Introduction: Sildenafil, a phosphodiesterase-5 inhibitor (PDE5i), is used to treat heart and circulatory failure (HF) in single ventricle congenital heart disease (SV). We previously demonstrated that human SVHF myocardium is characterized by increased PDE5 activity and impaired mitochondrial energetics, which are improved with PDE5i. Using an in vitro model in combination with SV myocardial tissue, we test the hypothesis that mitochondrial fatty acid β-oxidation (FAO) is improved with PDE5i therapy via activation of sirtuin-3 (Sirt3) and resulting protein deacetylation.Methods: Primary cardiomyocytes (neonatal rat ventricular myocytes, NRVMs) were treated with 2% serum from SVHF patients or non-failing (NF) controls +/-PDE5i (72 hours).
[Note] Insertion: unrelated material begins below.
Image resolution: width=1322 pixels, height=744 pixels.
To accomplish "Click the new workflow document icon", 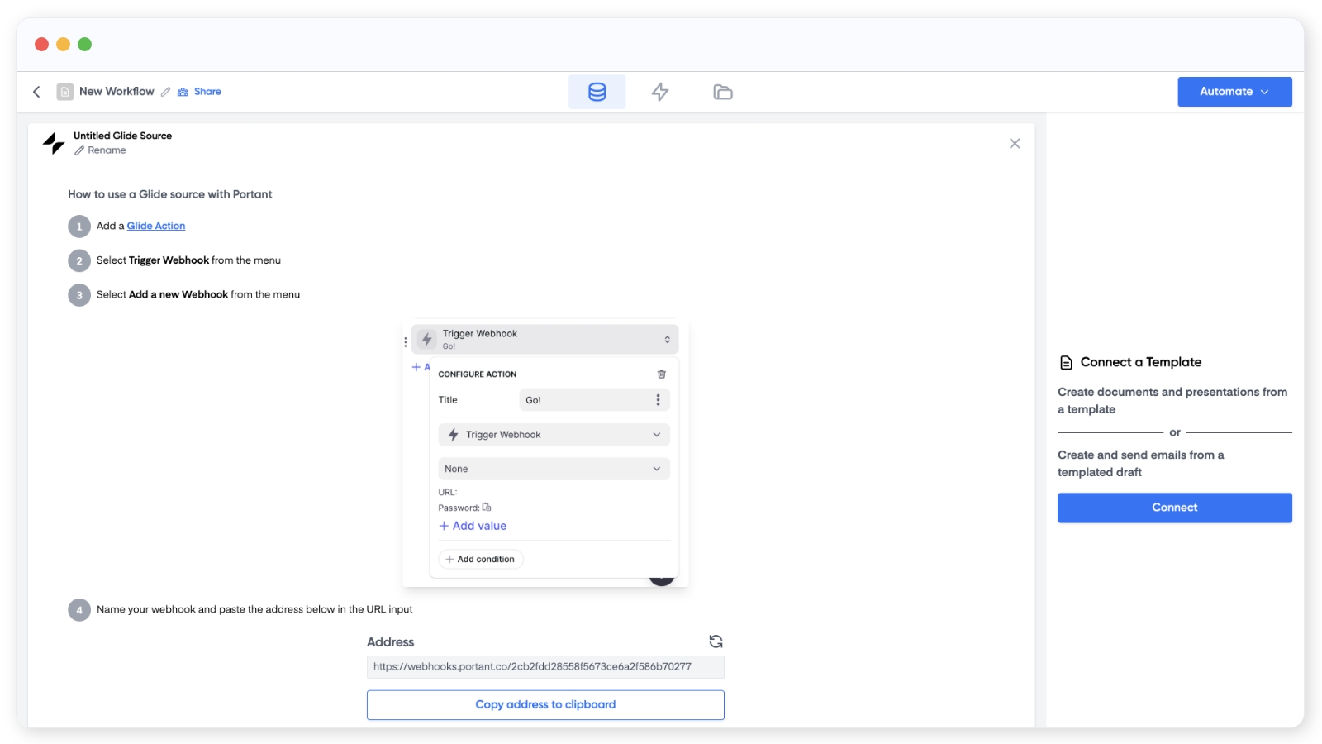I will click(65, 92).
To mechanistically interrogate whether PDE5i acts via Sirt3, we utilized siRNAs against Sirt3 +/-PDE5i. FAO was directly assessed via the Seahorse Bioanalyzer (Agilent). Mitochondrial protein levels and acetylation profiles were quantified via Western blot. Sirt3 activity was measured in isolated mitochondria from SVHF myocardium using a fluorescent-based enzymatic assay. Statistical analysis was performed using a Welch ANOVA with post-hoc Dunnett’s multiple comparisons test (FAO) or a paired T test (Sirt3 activity).Results: NRVMs treated with SVHF serum have impaired mitochondrial FAO and while PDE5i therapy results in improved FAO, siRNA knockdown of Sirt3 abolishes the PDE5i protective effect (A). Mitochondria isolated from SVHF myocardium are hyperacetylated, and ex vivo PDE5i treatment enhances Sirt3 deacetylase activity (B-C), and deacetylates mitochondrial proteins.Conclusions: SVHF serum treatment of cardiomyocytes is a novel in vitro platform for mechanistic investigations of SV-related pathophysiology. These data suggest PDE5i directly augments mitochondrial FAO via Sirt3-mediated protein deacetylation and provides important insight into the myocardial specific mechanisms of PDE5i.